Romney confronted with medical marijuana issue

Watch Romney tackle the medical marijuana issue with a voter in New Hampshire.

WASHINGTON (CNN) - Former Massachusetts Gov. Mitt Romney was confronted head-on Saturday over the issue of medical marijuana.

Following a campaign appearance in Dover, New Hampshire, a member of the audience, Clayton Holton, told Romney he has muscular dystrophy and said five of his doctors say he is "living proof medical marijuana works."

"I am completely against legalizing it for everyone, but there is medical purposes for it," Holton told Romney.

Romney pointed out that there is synthetic marijuana as well as other pain medications available.

"It makes me sick.

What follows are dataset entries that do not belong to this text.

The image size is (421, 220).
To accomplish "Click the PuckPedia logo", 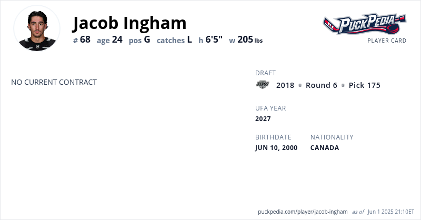I will [364, 24].
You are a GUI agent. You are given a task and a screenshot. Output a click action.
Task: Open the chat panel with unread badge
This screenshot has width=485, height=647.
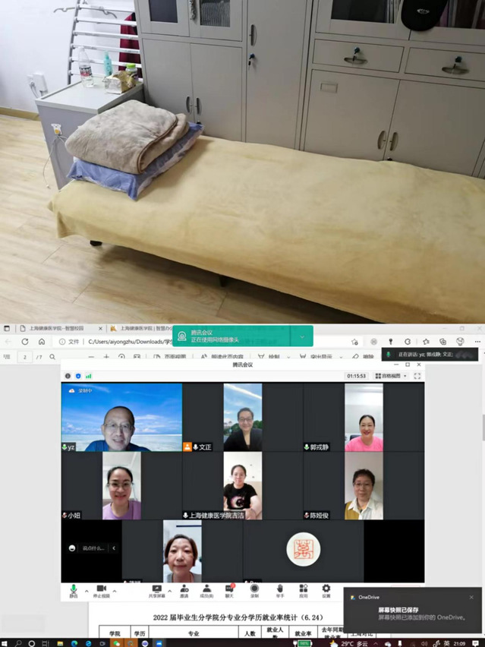pos(229,589)
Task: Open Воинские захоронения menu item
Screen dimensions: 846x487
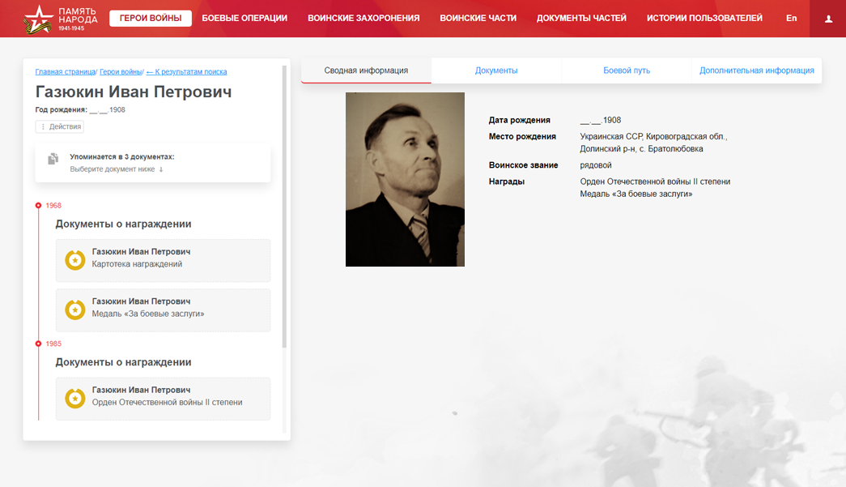Action: pyautogui.click(x=363, y=19)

I have tried it, and it makes me throw up," Holton said. "My question for you is will you arrest me or my doctors if I get medical marijuana."

"I am not in favor of medical marijuana being legal in the country," Romney said as he moved on to greet other people.

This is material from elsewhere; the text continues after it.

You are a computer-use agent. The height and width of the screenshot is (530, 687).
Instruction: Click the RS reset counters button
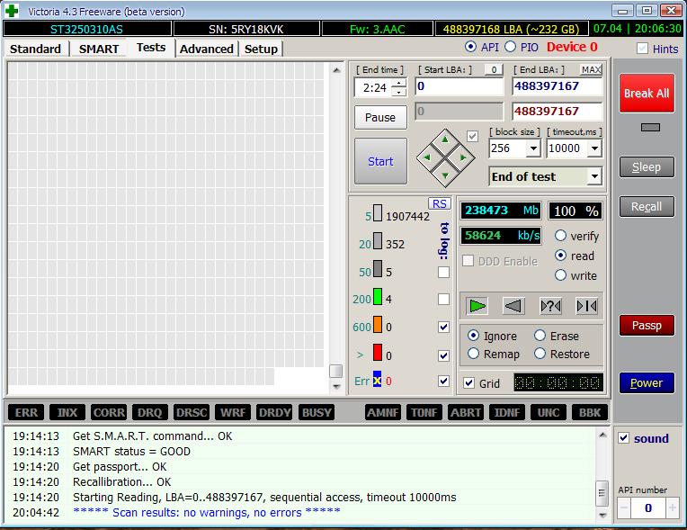pos(439,203)
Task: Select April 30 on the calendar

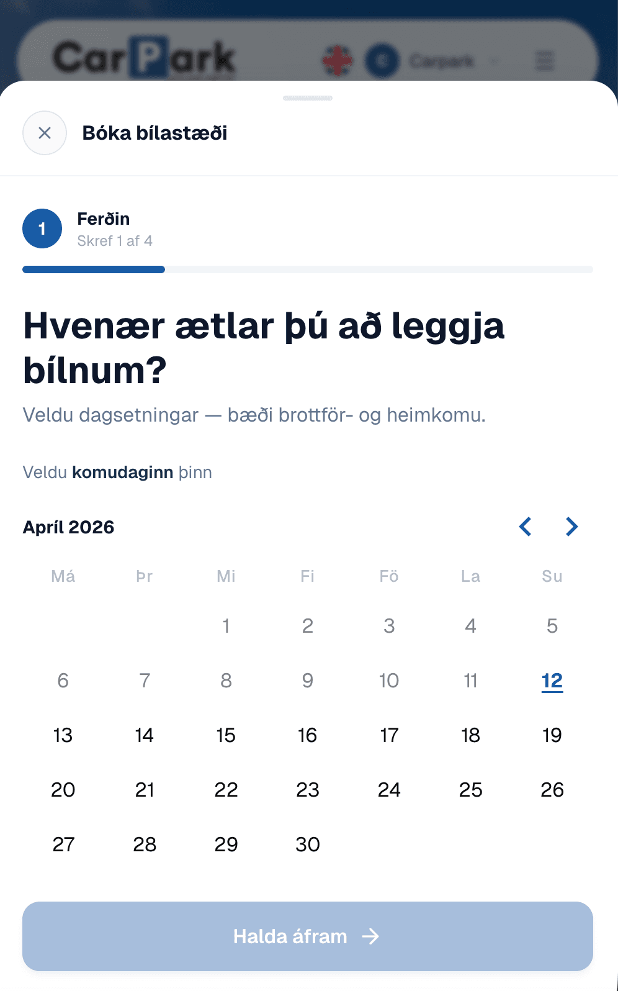Action: coord(307,844)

Holton continued, "Excuse me, will you please answer my question?"

"I think I have. I am not in favor of legalizing medical marijuana," the Massachusetts Republican said.

Other Republican presidential hopefuls have also recently been confronted by patients on the issue.

The New York Times reported a patient in New Hampshire accused former New York City Mayor Rudy Giuliani of saying he would have “federal agents arrest the sick and the dying.”

"I never said that," Giuliani said.

Meanwhile, The Associated Press reported late last month Arizona Sen. John McCain told a patient, "Every town hall meeting I have, someone shows up and advocates for medical marijuana, and, by the way, in all due respect, alleges that we are arresting the dead and the dying, and I still have not seen any evidence of that."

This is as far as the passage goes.